We'll start by waxing metaphoric with two scenarios. In the first, you have a workshop where widgets are being made. The people working in the workshop organize their work around their skills, so the metal worker, let's say, does all the metal work for a widget in one sitting. Then the widget gets wheeled over to the paint shop where it gets polished and painted. Finally it goes over to the wiring shop where a big nasty tangle of widget wiring gets installed.

In the second scenario you have a factory making the same kind of widgets. Instead of skilled craftspeople making widgets one at a time, you have a flow of widgets moving down an automated production line. The process for making the widget is broken into lots of small steps, where machinery like stamping presses, laser cutting tools and welding robots are used.

In the workshop, the people can only apply their skills to one widget at a time. In the factory, the skills and knowledge are embedded in the plant and in the process. In the factory, the production steps are much smaller, and crucially, are organized by connecting together the inputs and outputs of the machinery. We'll come back to this concept in a moment.

But first, let's make an easy analogy: software is built on a model like that resembles the workshop much more than the factory. Ferrari's are built in small numbers on the workshop model too, while Toyotas are stamped out by the million on the factory model. That largely explains why a new Ferrari costs about twenty times as much as a new Toyota. It's not your imagination that custom software is expensive. When you hire people to write code, you are indeed paying for the software equivalent of a Ferrari.

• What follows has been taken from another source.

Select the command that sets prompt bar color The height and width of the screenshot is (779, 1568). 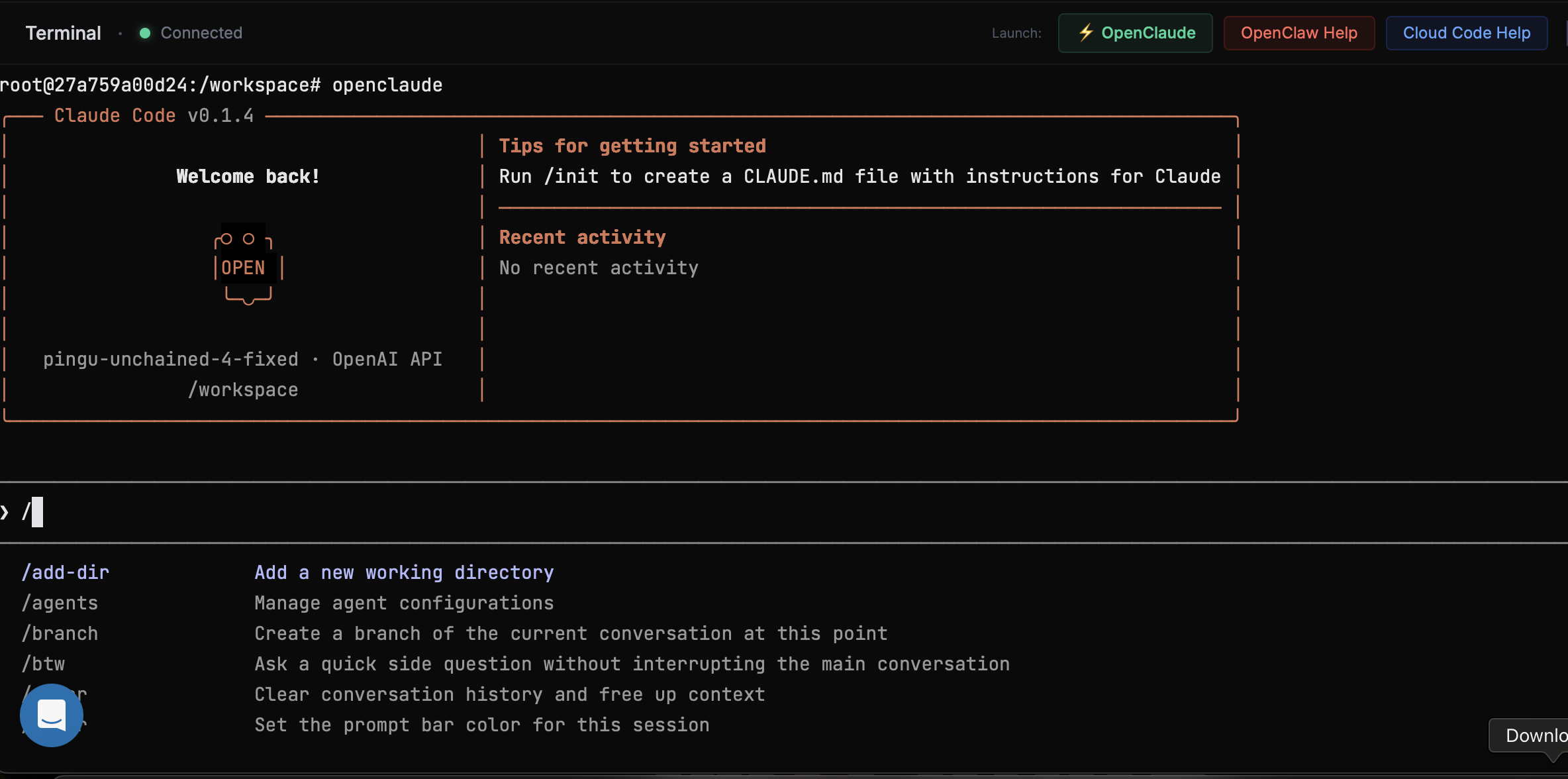(x=482, y=725)
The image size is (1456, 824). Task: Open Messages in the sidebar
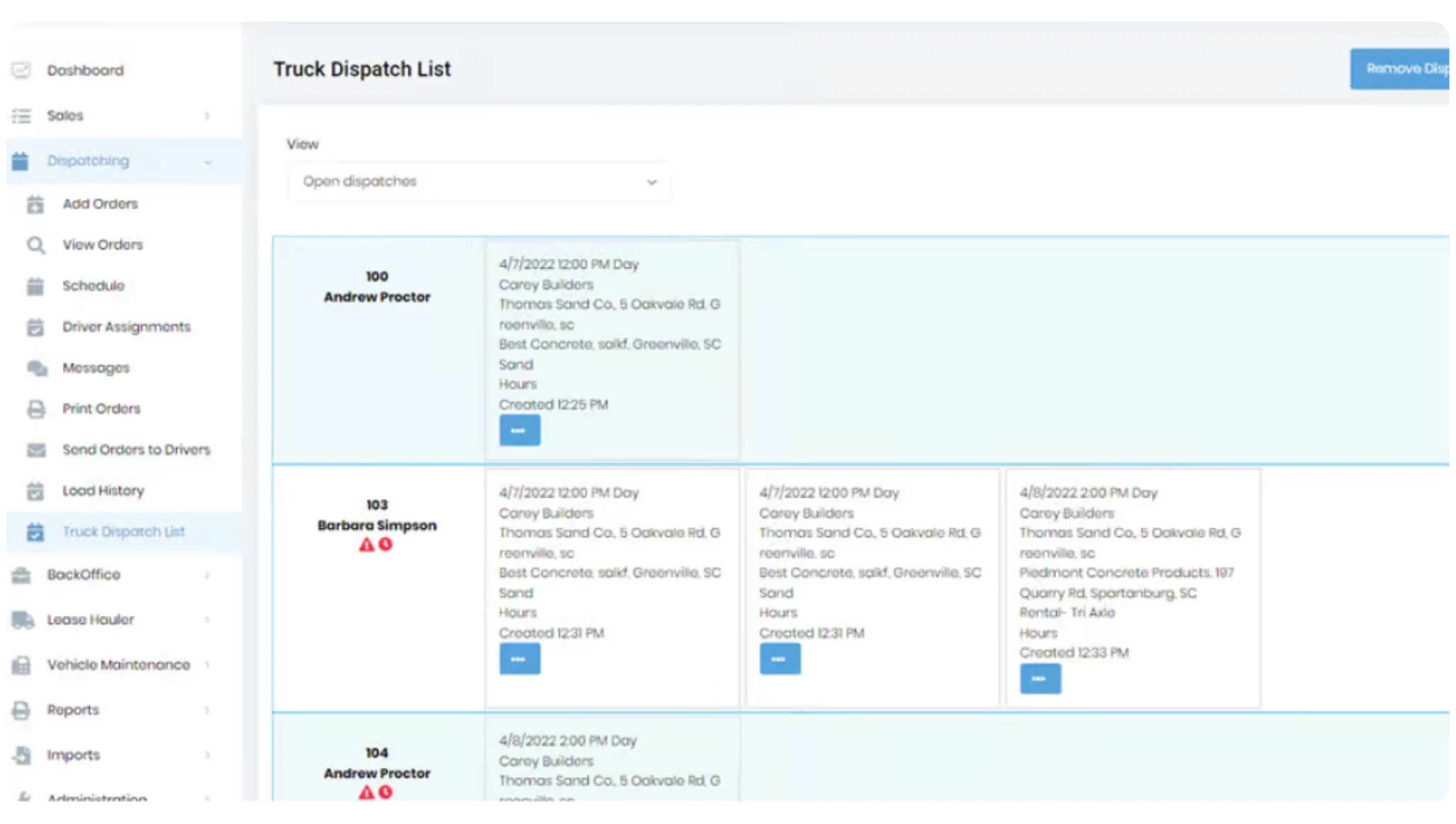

Don't Make a Factory to Make Software. Make a Factory that is Software

Let's return to the idea that factory production connects together the inputs and outputs of plant machinery. We did actually cheat a little bit with our workshop vs factory illustration. You don't really make the same kinds of widgets in a workshop as you do in a factory. In fact, you tailor the design of factory-made products specifically to fit the production process. The art of modern process engineering is all about connecting together the right kinds of production machinery so that you can flexibly manufacture a variety of products.

What we have done with our technology is very analogous to this process. We have created an application engine that manages how lots of small software components connect together. Over time, we have evolved this application engine to the point that it joins together a limited range of component types but in an extremely flexible and powerful manner. We do not have a factory for making software. We have a factory that is software, and which can be reshaped into countless new forms without doing any conventional programming.

Our technology does not translate requirements into working code. It does not know what your intentions are when you are assembling an application, any more than a piece of lumber knows how to turn itself into a coffee table. But our technology does provide a large catalog of well-crafted building blocks, and largely automates the work of connecting them together.

Empowering People at the Edge

Look at the outer edge of the software industry, where the providers of software meet the people who buy and use it. Today, writing software requires a large and ongoing intellectual commitment. It is hard to be an expert on designing and delivering software, and also a genuine subject matter expert of any kind. People tend to naturally focus on one or the other, which means that to solve problems with software today you have to bridge different mindsets, and you have to manage a team process.

Our vision is that real users, the kind who know their business problems intimately, will be able to use our technology to assemble solutions themselves. By enormously reducing the cost threshold, and mixing in some social networking magic to help share ideas, we hope that we can unleash all kinds of tinkering networks. And maybe a force for change for the software industry.